Furthermore, in the above-mentioned embodiment, an example was shown in which the output of the inverter is controlled to have a sine waveform, but if necessary, it is also possible to output a triangular wave represented by a linear function, for example.

〔Effect of the invention〕

As explained above, according to the present invention, it is possible to virtually eliminate the influence of the minimum pulse width limitation of semiconductor elements constituting a power converter, and to make the input/output characteristics of the power converter almost ideal. can do.

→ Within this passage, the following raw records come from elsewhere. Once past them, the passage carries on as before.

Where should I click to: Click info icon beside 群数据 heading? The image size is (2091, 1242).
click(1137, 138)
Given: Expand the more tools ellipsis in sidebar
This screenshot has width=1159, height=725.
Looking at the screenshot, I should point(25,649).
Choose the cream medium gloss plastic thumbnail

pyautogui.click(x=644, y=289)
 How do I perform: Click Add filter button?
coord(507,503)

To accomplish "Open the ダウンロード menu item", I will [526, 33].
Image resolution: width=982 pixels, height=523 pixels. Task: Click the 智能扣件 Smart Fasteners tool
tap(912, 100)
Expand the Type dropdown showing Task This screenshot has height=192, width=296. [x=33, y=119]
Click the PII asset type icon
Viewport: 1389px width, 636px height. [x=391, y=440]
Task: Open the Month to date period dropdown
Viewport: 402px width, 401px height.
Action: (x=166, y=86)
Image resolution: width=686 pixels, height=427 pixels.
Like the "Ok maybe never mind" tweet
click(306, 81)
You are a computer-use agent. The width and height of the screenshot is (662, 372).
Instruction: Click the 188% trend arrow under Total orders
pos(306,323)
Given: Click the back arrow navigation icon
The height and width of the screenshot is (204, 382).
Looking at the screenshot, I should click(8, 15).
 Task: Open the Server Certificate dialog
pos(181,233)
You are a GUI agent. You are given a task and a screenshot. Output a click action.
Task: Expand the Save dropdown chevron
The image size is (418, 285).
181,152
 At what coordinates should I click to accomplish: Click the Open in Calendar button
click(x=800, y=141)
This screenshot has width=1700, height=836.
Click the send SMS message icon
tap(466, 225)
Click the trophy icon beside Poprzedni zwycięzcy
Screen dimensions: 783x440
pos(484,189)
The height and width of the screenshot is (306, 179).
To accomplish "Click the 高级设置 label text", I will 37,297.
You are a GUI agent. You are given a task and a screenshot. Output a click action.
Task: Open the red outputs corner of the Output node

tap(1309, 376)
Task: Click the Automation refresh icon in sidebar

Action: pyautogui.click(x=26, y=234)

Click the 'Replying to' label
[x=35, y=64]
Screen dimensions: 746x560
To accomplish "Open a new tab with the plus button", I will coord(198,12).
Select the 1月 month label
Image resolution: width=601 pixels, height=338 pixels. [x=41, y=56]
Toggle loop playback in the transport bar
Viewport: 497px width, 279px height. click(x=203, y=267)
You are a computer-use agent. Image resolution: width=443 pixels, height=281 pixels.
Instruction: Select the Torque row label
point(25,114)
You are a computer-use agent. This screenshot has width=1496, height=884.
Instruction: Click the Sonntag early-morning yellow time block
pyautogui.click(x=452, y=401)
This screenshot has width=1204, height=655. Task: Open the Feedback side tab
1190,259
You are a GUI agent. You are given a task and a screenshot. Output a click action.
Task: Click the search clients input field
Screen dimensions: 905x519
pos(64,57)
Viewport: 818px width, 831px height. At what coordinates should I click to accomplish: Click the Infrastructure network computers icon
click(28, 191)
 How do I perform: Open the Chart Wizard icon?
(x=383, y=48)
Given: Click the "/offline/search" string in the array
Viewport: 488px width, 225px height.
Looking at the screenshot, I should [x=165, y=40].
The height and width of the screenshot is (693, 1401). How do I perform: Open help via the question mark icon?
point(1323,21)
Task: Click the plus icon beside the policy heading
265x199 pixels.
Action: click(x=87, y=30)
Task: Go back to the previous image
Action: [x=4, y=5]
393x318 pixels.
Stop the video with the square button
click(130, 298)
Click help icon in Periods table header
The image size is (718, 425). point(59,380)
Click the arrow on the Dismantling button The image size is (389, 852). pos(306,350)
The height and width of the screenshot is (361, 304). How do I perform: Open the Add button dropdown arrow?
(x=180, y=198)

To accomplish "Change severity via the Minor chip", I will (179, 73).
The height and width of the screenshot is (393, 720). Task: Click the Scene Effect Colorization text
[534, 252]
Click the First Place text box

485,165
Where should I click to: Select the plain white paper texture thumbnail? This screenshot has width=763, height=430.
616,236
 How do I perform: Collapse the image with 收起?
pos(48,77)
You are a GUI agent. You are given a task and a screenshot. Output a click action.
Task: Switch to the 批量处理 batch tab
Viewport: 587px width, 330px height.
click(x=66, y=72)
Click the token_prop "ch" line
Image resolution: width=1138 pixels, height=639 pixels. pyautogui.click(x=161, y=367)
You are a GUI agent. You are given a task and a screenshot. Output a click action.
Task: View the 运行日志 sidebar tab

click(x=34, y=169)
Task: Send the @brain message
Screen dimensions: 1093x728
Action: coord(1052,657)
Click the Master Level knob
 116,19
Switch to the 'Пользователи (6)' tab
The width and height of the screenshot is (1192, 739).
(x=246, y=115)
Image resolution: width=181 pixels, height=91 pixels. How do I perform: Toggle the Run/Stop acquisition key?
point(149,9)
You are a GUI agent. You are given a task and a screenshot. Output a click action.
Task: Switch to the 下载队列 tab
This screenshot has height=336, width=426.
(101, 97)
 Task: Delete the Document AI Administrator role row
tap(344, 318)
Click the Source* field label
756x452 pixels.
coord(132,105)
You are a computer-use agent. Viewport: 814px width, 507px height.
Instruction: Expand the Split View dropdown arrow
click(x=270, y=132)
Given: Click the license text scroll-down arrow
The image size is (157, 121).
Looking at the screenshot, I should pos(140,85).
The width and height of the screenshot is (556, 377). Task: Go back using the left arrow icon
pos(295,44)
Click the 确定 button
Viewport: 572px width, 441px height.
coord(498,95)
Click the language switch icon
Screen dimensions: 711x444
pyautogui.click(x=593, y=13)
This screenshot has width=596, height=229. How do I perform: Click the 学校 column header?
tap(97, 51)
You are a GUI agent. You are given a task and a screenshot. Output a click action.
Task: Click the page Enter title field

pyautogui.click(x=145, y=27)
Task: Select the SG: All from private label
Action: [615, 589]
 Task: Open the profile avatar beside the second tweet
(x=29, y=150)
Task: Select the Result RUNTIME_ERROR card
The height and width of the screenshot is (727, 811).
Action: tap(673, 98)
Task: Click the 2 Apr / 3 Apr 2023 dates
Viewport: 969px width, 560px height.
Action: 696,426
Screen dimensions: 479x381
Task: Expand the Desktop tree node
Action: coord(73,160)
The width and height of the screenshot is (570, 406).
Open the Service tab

[Brief explanation of drawings]

FIG. 1 is a block diagram showing the configuration of an embodiment of the present invention, FIGS. 2 and 3 are flowcharts of an event calculation processing program and an event setting processing program that explain the operation of FIG. 1, and FIG. 2 and 3. Figure 5 is a flowchart showing the details of the pulse pattern determination process in Figure 2. Figure 6 shows the transistors in each mode in Figure 5. 7 is a diagram explaining the table for determining the time to turn off the transistor, FIG. 8 is a diagram showing an example of the pulse pattern given to the transistor, and FIG. Flowchart showing details of process F2200 in the figure, first
Figures 0 and 11 are flowcharts showing details of the entire processing program in Figure 3, and Figures 12 (a), (b), (
C1, FIGS. 13(a), (b), and (C) are diagrams showing examples of pulse patterns of port output signals 351 to S53, and FIG. 14 is a diagram showing examples of pulse patterns of boat output signals 351 to S56. FIG. 15 is a block diagram showing an example of the prior art, and FIG. 16(A). (B), (C), and (D) are diagrams explaining the equivalent output current. 1---Three-phase AC power supply, 2.6--Overvoltage suppression capacitor, 3-1--Current source converter, 4--DC reactor, 5--11 111 current type inverter, 7-...-induction motor, 3
1-36.51-56---1--transistor, 8
-・-DC current detector, 9-・-・-Comparator, 10,1
1...--One-chip microcomputer, 101-----
Each person's capo, 102--Internal bus, 10
3------ROM, 104--RAM, 1
05--ALU, 106--Output port, 10
7・−・−・−Event setting register, 108・−−11−
1-time setting register, 109--Holding register, 110--Associative memory, 111--Timer, 112--Comparing unit, 113--Execution controller. 2nd cause Figure 3 Figure 6 Figure 9 Figure 11 Figure 12 Figure 13 (a) Figure 15

Claims (1)

[Claims] 1. A power converter comprising a plurality of switching elements constituting a main circuit of the power converter, and a control device that generates a switching pulse pattern for turning on and off these switching elements, wherein the control device A control device for a power converter, characterized in that a pulse pattern generated by the device is a predetermined function, and the pulse width and pulse pattern generation period are changed under predetermined conditions. 2. The power converter control device according to claim 1, wherein the predetermined function is a sine wave function. 3. The power converter control device according to claim 1, wherein the predetermined function is a linear function. 4. The power converter control device according to claim 1, wherein the predetermined condition is a condition in which the pulse width reaches a predetermined limit value. 5. The power converter control device according to claim 4, wherein the predetermined limit value is a minimum pulse width at which the switching element operates normally. 6. The power converter control device according to claim 1, wherein the power converter is an inverse converter. 7. The power converter control device according to claim 1, wherein the power converter is a forward converter. 8. The power converter control device according to claim 1, wherein the control device is constituted by a microcomputer.